═══ Provided data

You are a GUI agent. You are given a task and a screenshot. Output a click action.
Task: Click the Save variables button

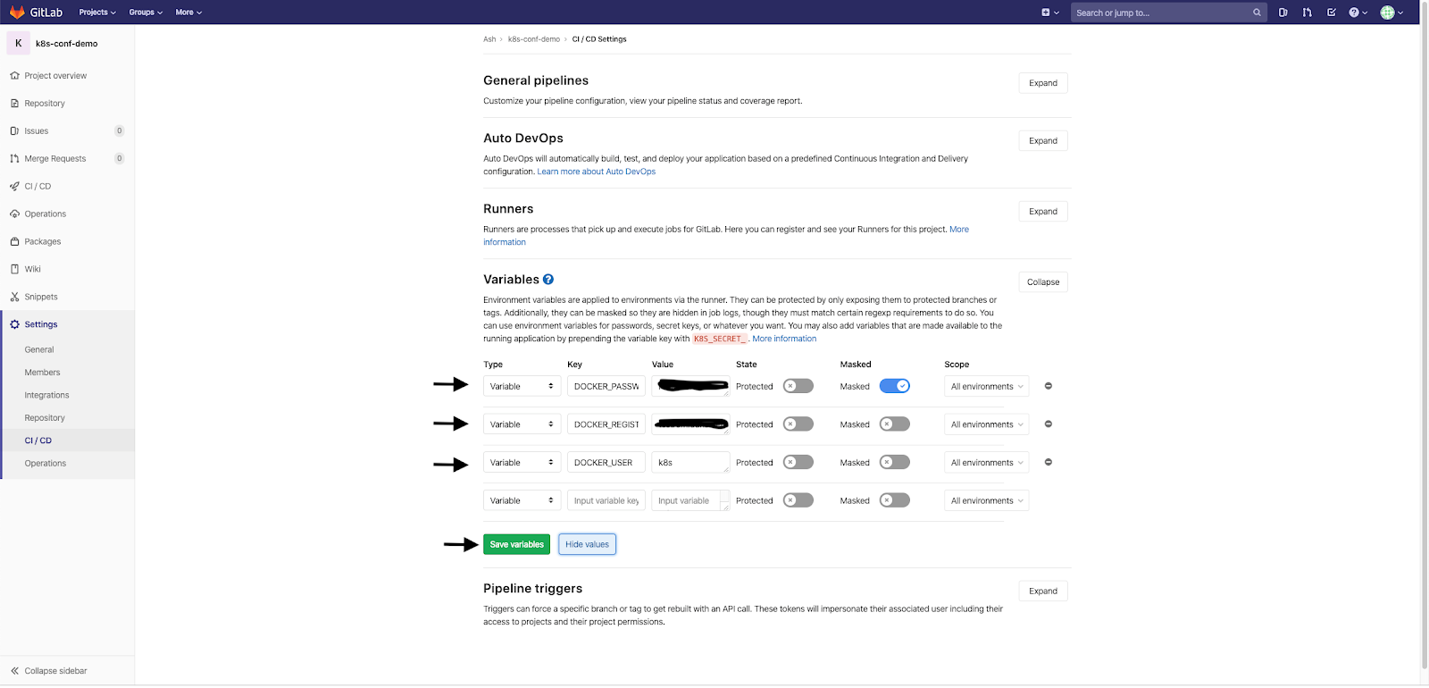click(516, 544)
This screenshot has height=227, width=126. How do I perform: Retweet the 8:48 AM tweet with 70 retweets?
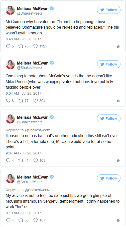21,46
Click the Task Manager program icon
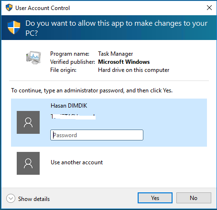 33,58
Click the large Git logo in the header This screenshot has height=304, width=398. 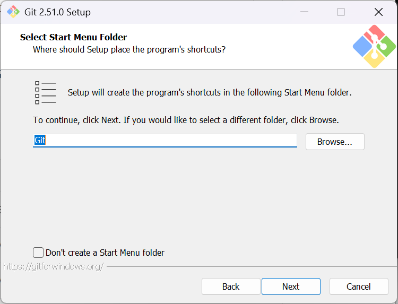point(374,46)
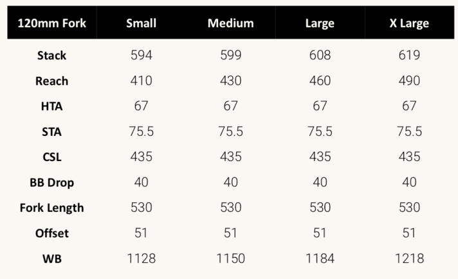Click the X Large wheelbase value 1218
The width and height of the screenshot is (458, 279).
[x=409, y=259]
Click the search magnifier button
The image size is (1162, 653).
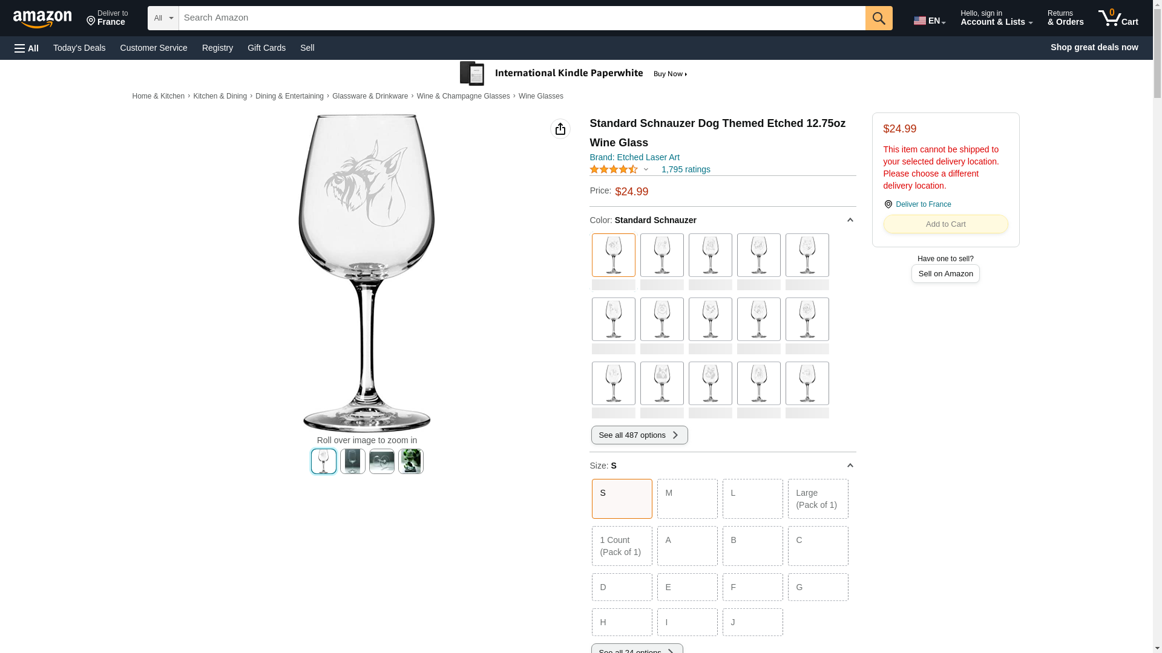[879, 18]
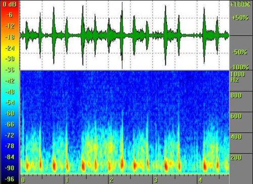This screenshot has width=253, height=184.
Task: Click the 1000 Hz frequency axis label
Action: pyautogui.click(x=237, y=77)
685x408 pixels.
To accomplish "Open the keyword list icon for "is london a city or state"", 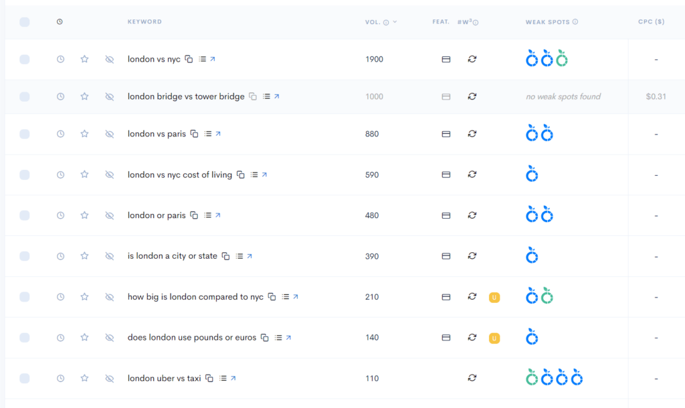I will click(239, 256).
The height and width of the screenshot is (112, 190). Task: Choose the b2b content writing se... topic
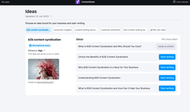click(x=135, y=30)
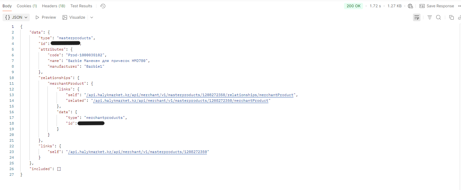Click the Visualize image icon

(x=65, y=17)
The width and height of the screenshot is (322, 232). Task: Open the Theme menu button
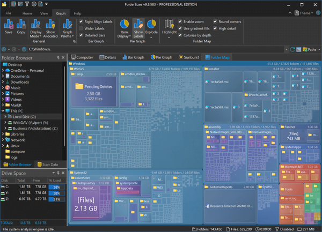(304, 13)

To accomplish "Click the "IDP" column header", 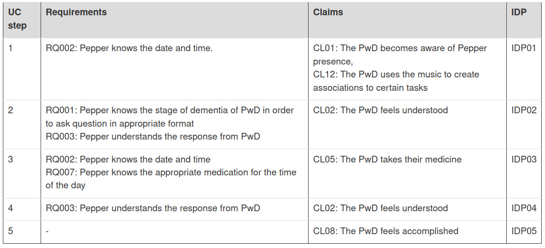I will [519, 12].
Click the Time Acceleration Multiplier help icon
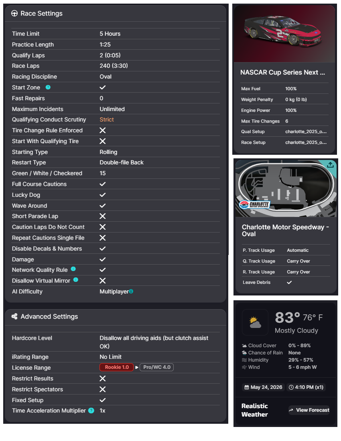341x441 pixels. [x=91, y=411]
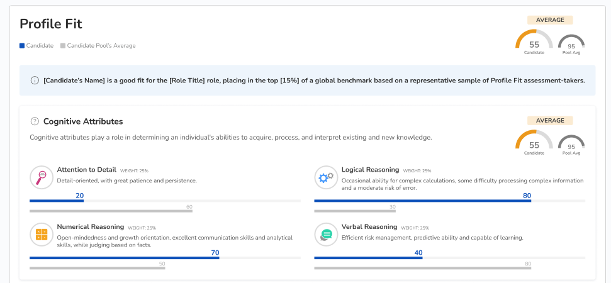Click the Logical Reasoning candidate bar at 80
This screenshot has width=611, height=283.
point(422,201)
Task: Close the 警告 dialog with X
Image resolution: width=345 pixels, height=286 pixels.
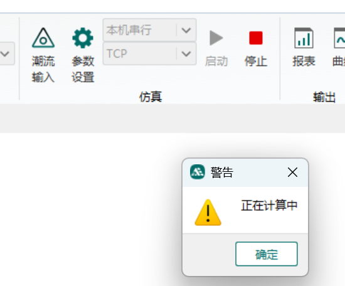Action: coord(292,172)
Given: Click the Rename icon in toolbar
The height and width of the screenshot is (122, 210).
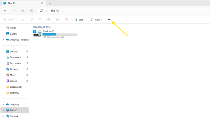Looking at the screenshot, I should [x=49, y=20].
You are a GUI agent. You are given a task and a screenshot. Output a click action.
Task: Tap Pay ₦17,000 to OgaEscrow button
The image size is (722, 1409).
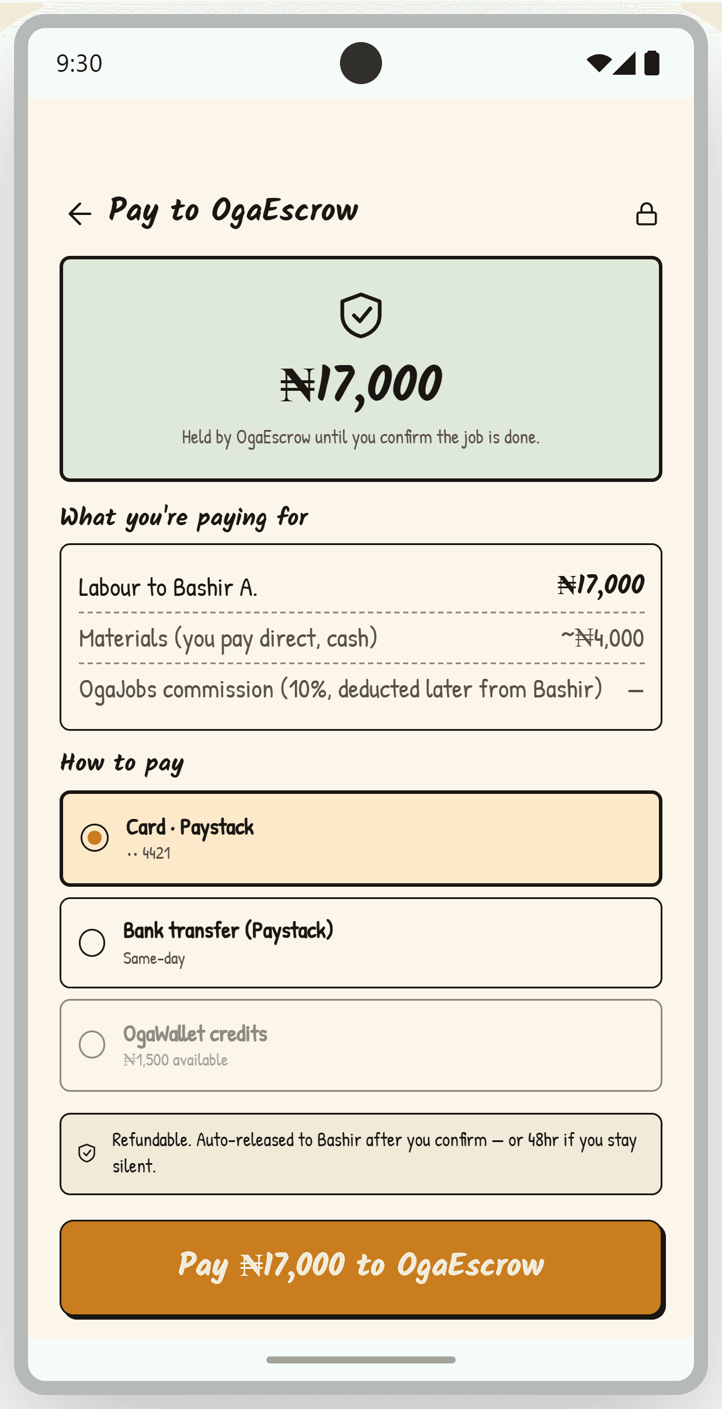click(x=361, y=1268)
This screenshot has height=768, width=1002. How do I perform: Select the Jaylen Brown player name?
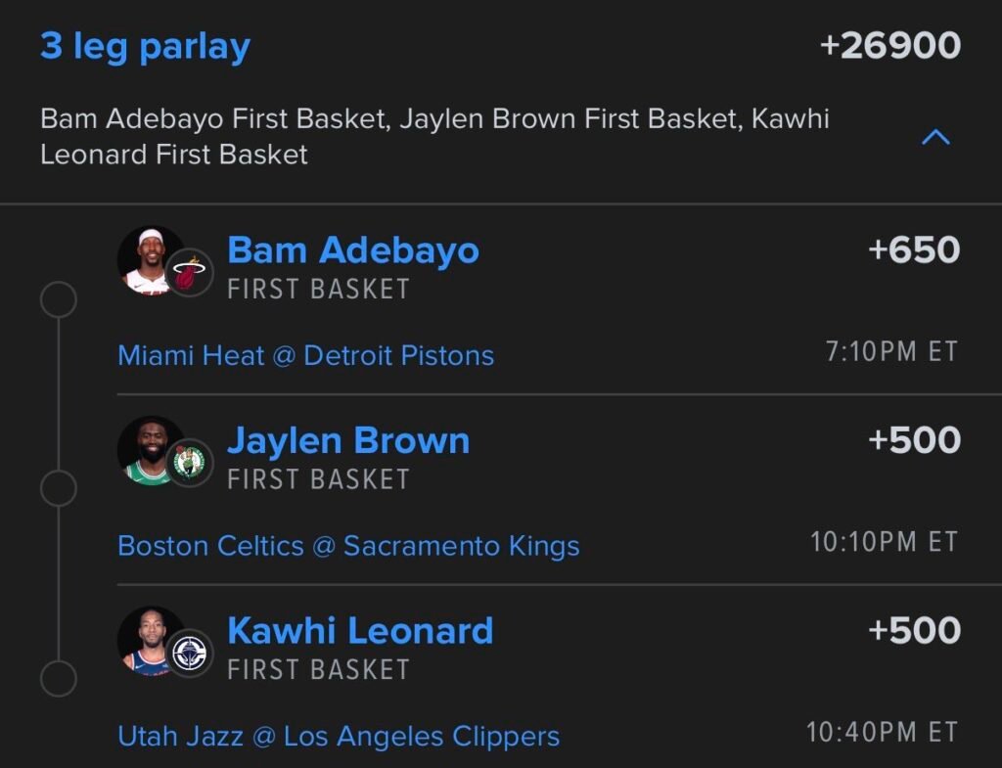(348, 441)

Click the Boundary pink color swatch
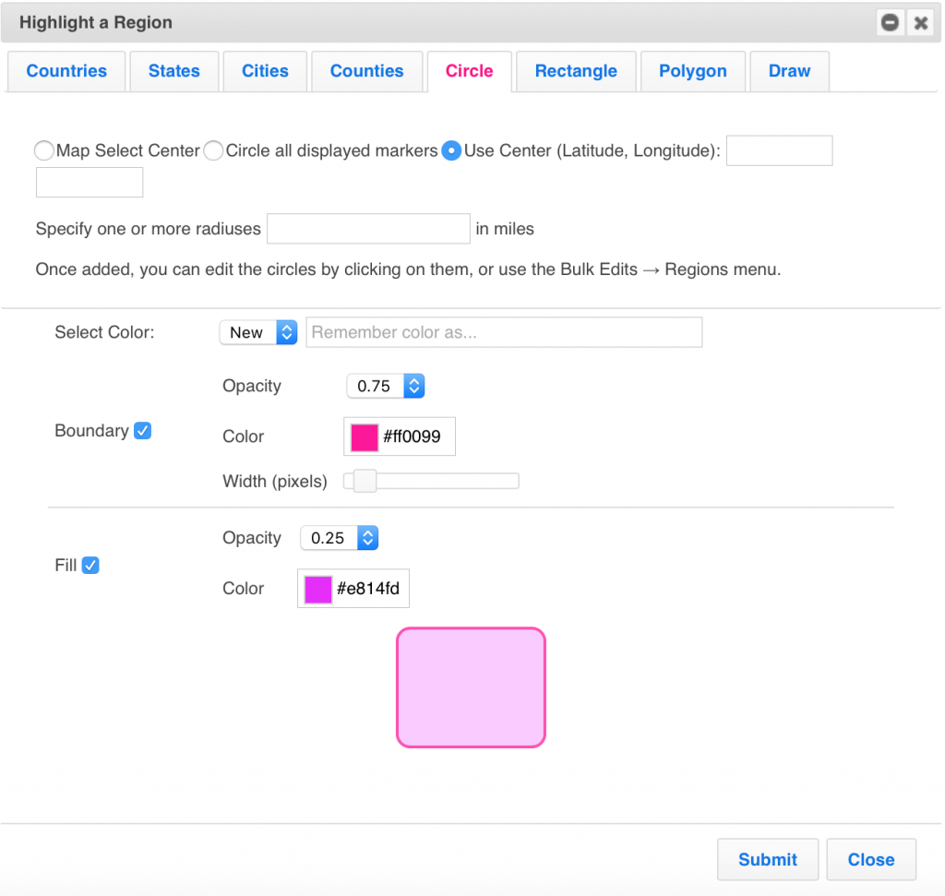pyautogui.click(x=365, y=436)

══════

Write out exactly, and nothing more than, the lines of the entries above from the line containing "The image size is (722, 1409)." through the final line; omit any pictures.

Output of the exercise:
The image size is (722, 1409).
click(x=361, y=1268)
This screenshot has height=768, width=1002. How do I perform: Select the Jaylen Brown player name?
(348, 441)

Click the Boundary pink color swatch
pyautogui.click(x=365, y=436)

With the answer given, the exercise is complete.